Serious money for intensive care - Hospitals want user fee return

Published: Sunday | February 17, 2013 Comments 0
The Kingston Public Hospital. - File
The Kingston Public Hospital. - File

Erica Virtue, Senior Gleaner Writer

Already under the strain of too-meagre finances, the Intensive Care Units (ICU) of the island's hospitals must continue to bear the mounting costs to keep critically ill persons requiring specialised treatment alive.

The South East Regional Health Authority (SEHRA) which manages public hospitals in Kingston and St Andrew, said a 2005 estimate showed that the cost of keeping a patient in ICU was US$1,500 per day.

According to SEHRA, there are three patients who have been in ICU for the last two years at a free public-health facility.

"At present, we have three patients in an ICU extension who have been ventilated for over two years.
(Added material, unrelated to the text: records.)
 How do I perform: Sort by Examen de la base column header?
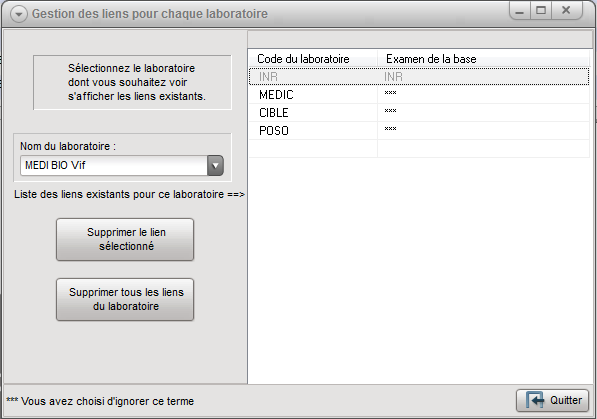click(x=484, y=59)
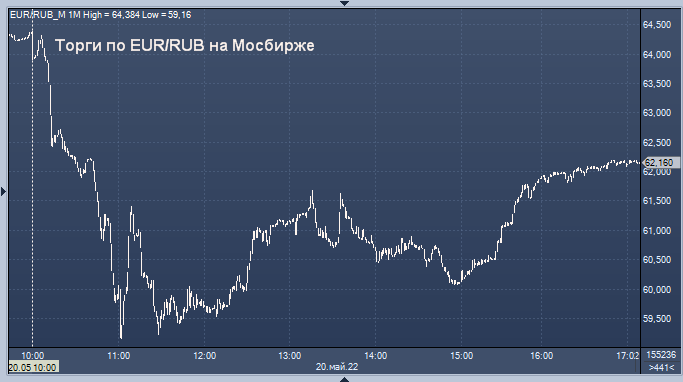Image resolution: width=683 pixels, height=382 pixels.
Task: Expand the left side panel arrow
Action: click(x=3, y=191)
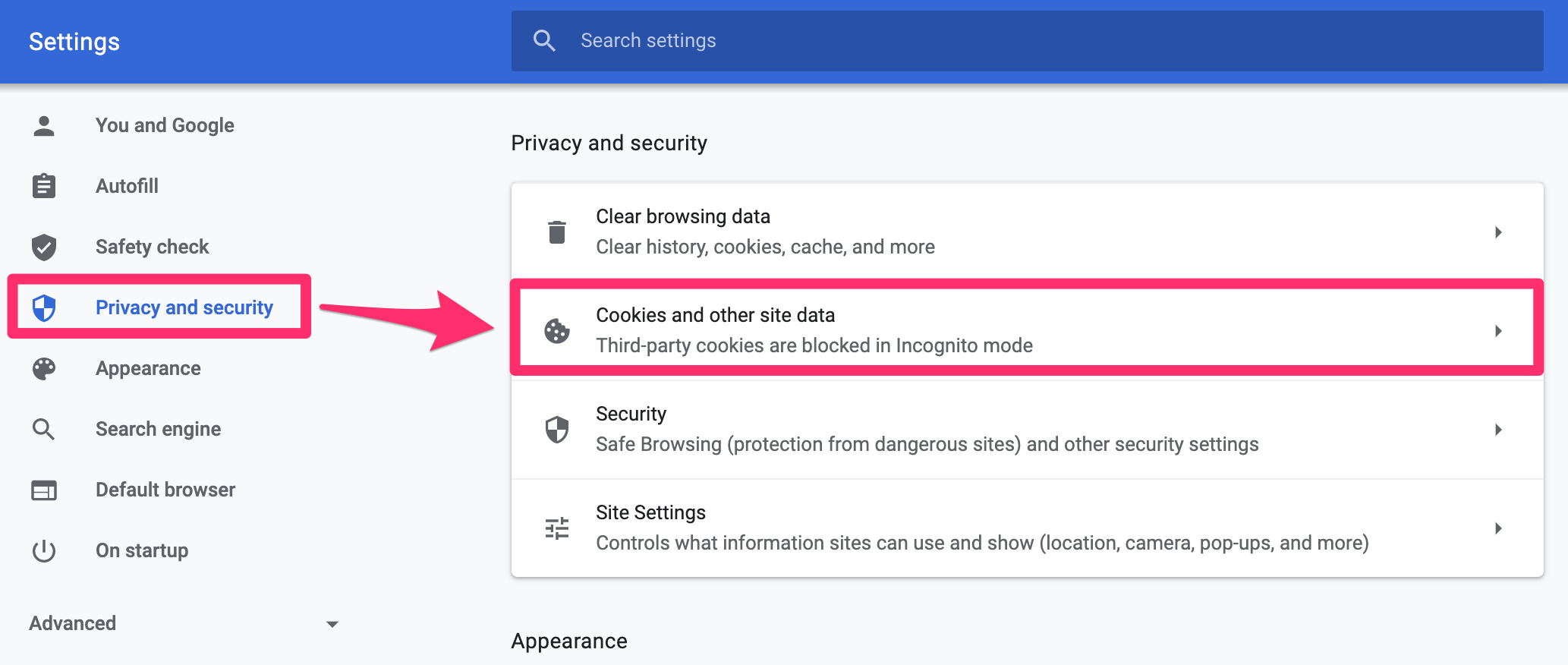Select the Privacy and security shield icon
Image resolution: width=1568 pixels, height=665 pixels.
pos(44,307)
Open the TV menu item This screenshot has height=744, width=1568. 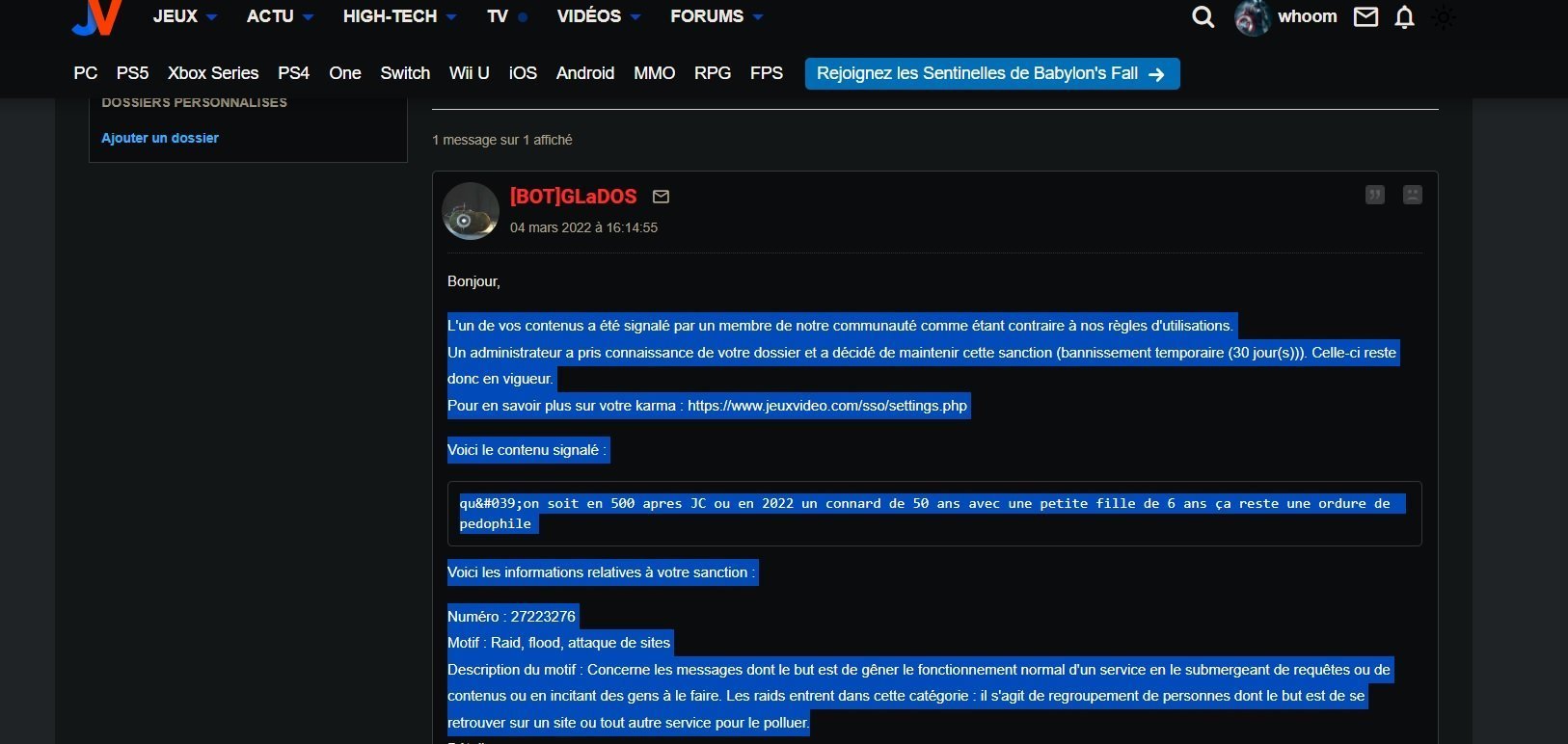coord(507,16)
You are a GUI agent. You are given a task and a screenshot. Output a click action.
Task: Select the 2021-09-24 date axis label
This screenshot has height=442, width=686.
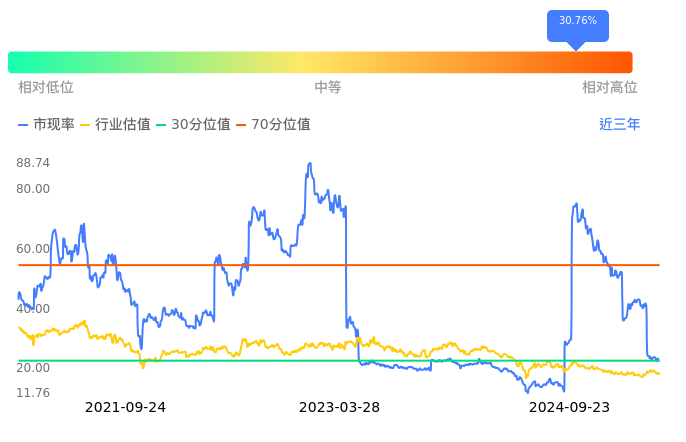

They have full brain functions, but are unable to breathe," SEHRA told The Sunday Gleaner.

The regional authority noted that there are 18 beds in ICU at the University Hospital of the West Indies, seven adult beds at Kingston Public Hospital (KPH) and four paediatric beds at Bustamante Hospital For Children.

A two-bed high-dependency unit is also operated at the Victoria Jubilee Hospital, and a three-bed, chronic-care unit also at KPH.
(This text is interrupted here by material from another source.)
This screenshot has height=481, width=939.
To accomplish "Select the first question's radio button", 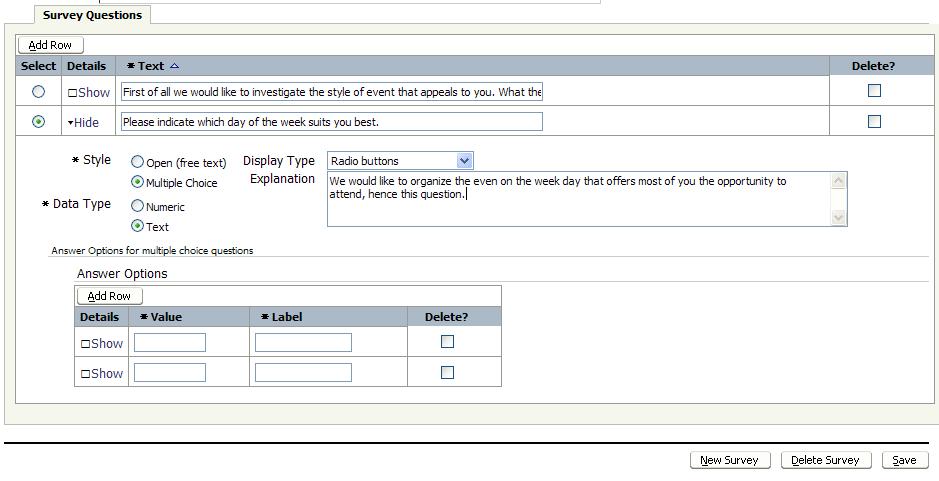I will click(39, 91).
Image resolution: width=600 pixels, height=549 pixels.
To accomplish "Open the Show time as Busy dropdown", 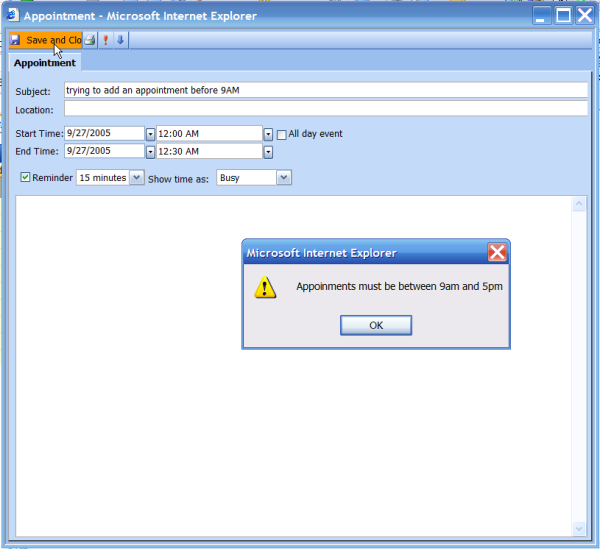I will coord(283,177).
According to SEHRA, last year, 390 patients were admitted to the seven ICU beds at the KPH.

"ICU is the most intensive medical and surgical care. Individuals can be in ICU for months and they rack up a senior bill, I can tell you," said one medical doctor who asked not to be named.

"ICU patients are very high-demand patients. You have to do everything. You have to get the patient incubated and ventilated. There is a fluid regime, antibiotics, urine output - you have to turn them every two hours, sometimes every hour.

"Then there is dressing. Sometimes dressing has to be changed regularly, and vitals (temperature, pulse, neuro-observation, respiratory rate) have to be monitored like clockwork. It's highly intensive, has to be checked rigorously, sometimes every five minutes or every 15 minutes," added the doctor.

Overseas patients

He charged that because of the no-user-fee policy, many persons were leaving overseas to come to Jamaican hospitals for treatment, while persons admitted to ICU in private facilities were transferring to public hospitals to avoid the cost.

The former government abolished the no-user-fee policy as part of its campaign promise in the 2007 general election, and Opposition Leader Andrew Holness recently said the party stands by that position.

However, discussions are under way on a policy which could tweak, if not eliminate, the no-user-fee system.

"To tell you the truth, it's very hard in Jamaica and the demand is great. It's more demanding because we only have a few beds. That means you must have a selection process.

And that also means that the person with the better prognosis gets to go. The truth is, sometimes you literally have to play God and that's why ethics is such a big part of the profession," said the doctor who supports the elimination of the no-user-fee policy.